** START OF INPUT MATERIAL **

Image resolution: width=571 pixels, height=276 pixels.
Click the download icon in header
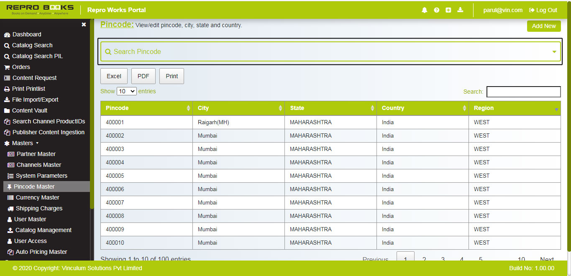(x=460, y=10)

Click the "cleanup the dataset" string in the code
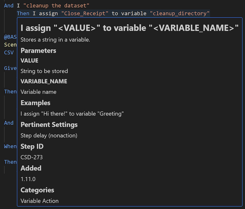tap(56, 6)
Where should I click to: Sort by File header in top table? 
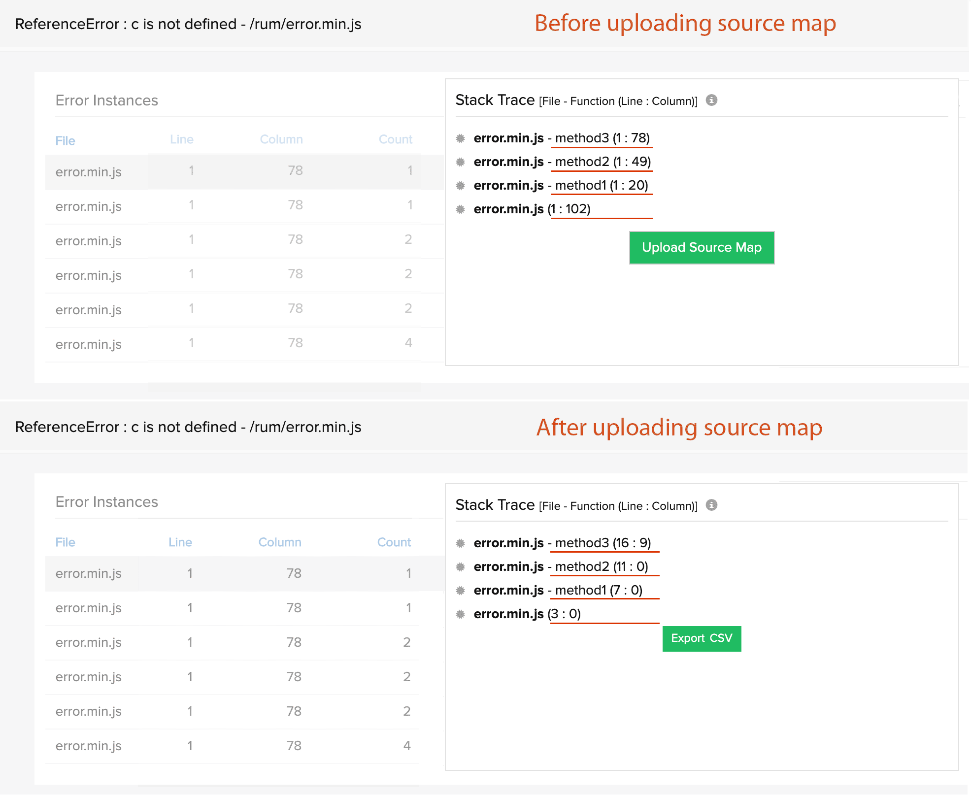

** END OF INPUT MATERIAL **
** START OF INPUT MATERIAL **

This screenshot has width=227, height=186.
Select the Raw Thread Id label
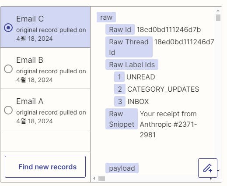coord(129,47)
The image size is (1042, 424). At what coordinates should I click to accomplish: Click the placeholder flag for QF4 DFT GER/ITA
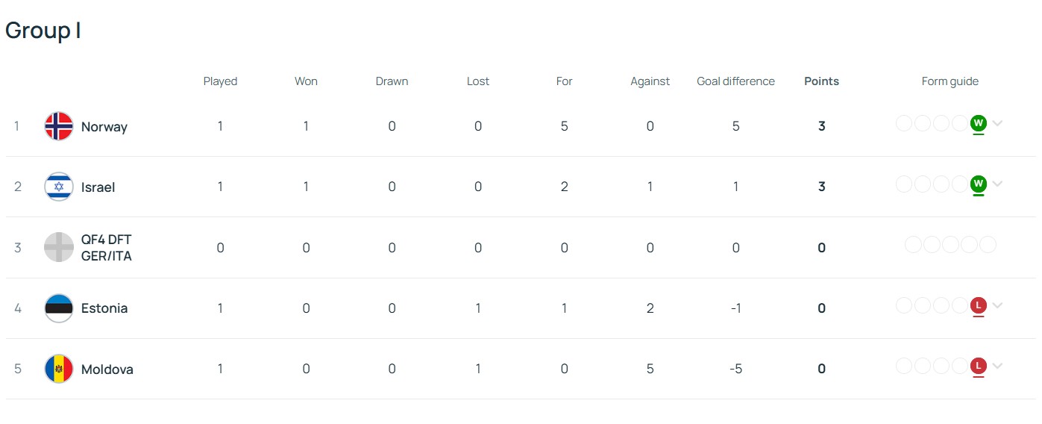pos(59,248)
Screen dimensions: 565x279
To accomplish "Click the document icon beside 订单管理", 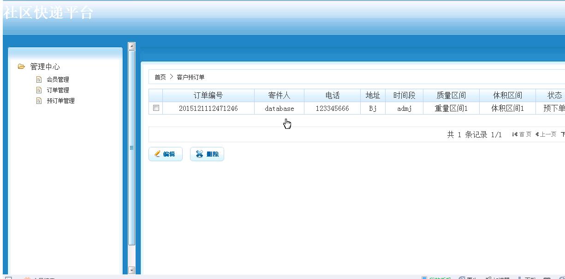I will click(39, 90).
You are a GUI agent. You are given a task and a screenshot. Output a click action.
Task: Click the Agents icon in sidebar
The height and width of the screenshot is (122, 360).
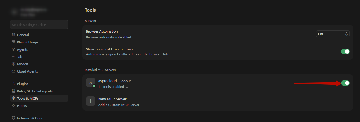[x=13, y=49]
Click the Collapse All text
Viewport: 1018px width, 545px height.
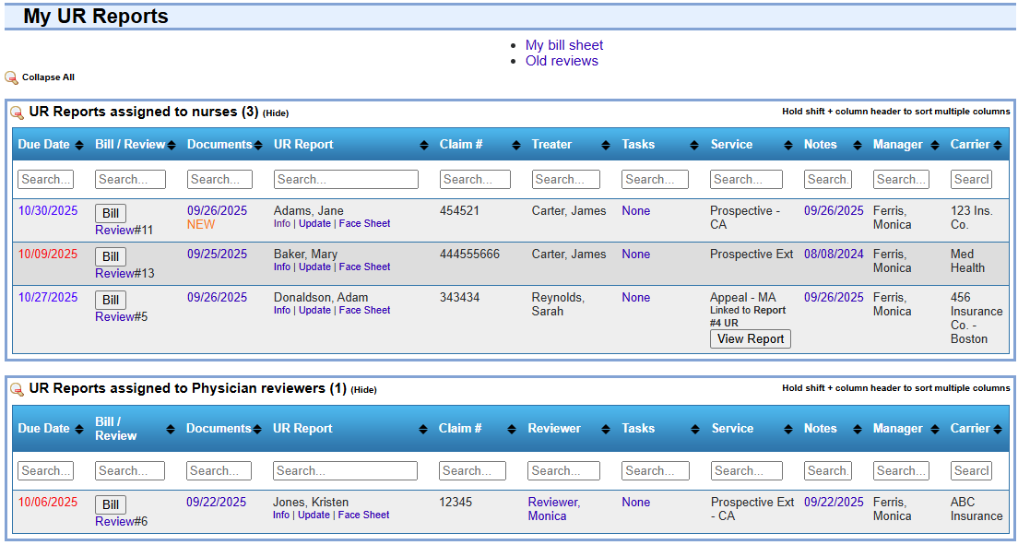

** END OF INPUT MATERIAL **

• [PROBLEM TO SOLVE] Output the entries between the line holding "Image resolution: width=571" and the line holding "Where should I", inclusive, reproducing each line verbatim. Omit the pictures from your output.

• [REPLY TO THE EXERCISE]
Image resolution: width=571 pixels, height=276 pixels.
Click the download icon in header
(x=460, y=10)

Click the "cleanup the dataset" string in the code
tap(56, 6)
Where should I click to: Sort by File header in top table? 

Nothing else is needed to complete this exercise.